(Directions) Copy out every line of the records where the string "resolution" occurs.

Saved data entries:
━━━━━━━━━━━━━━━━━━━━━━━━━━━━━━

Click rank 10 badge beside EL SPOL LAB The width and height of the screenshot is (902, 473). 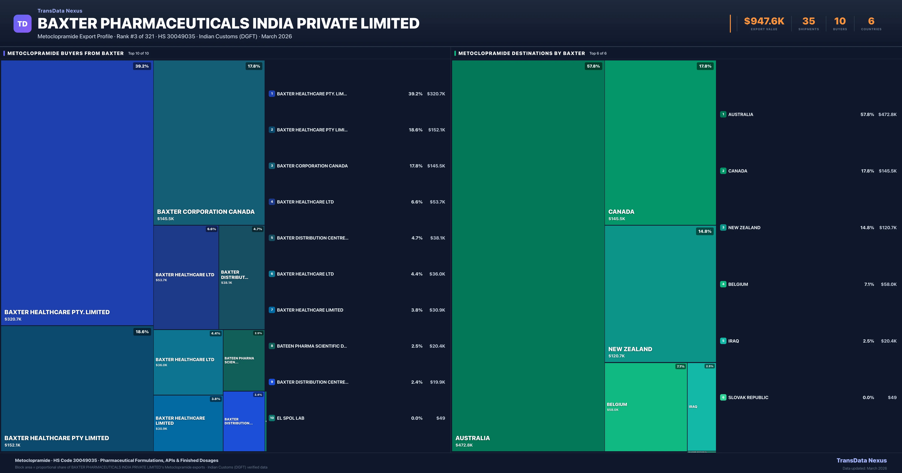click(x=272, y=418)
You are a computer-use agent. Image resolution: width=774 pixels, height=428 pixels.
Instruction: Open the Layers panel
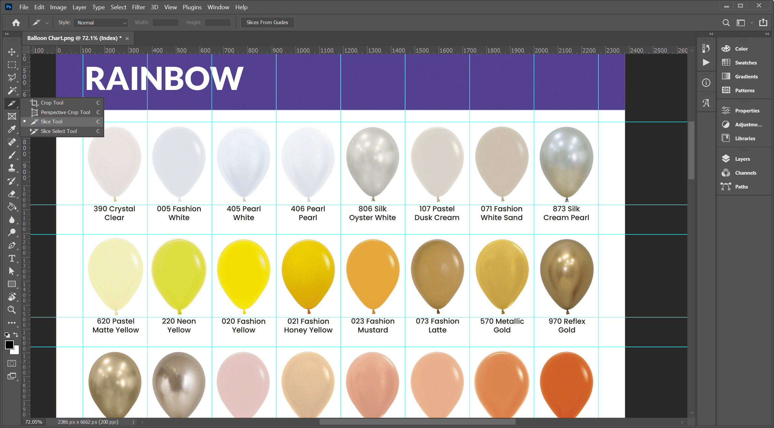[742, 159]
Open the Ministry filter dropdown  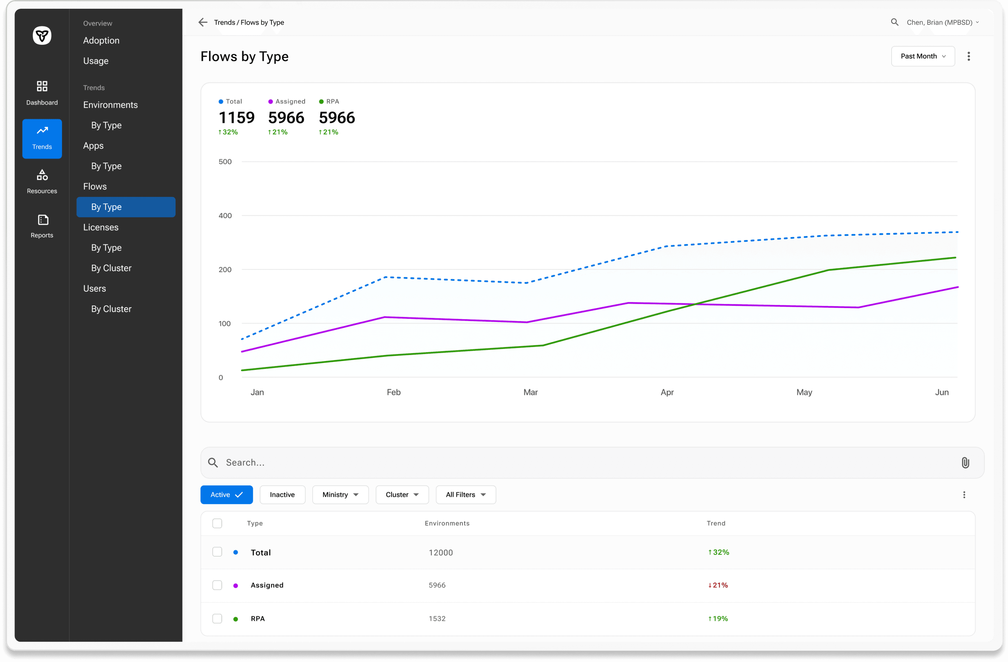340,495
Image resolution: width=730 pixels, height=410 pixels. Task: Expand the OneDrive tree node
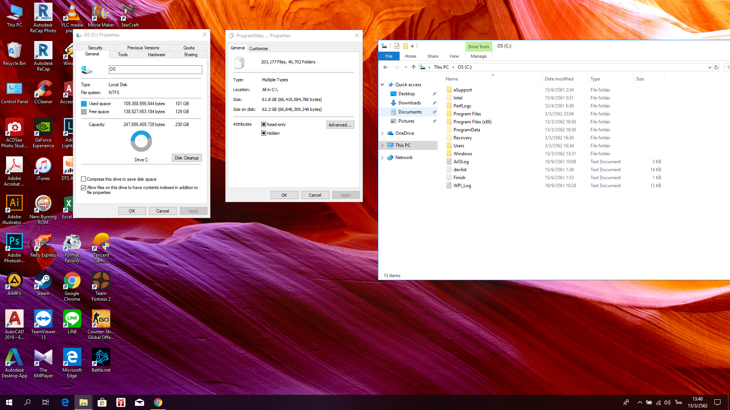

━━━━━━━━━━━━━━━━━━━━━━━━━━━━━━

(Solution to this problem)
You are a computer-use agent. Image resolution: width=774 pixels, height=428 pixels.
Image resolution: width=730 pixels, height=410 pixels. Task: Expand the OneDrive tree node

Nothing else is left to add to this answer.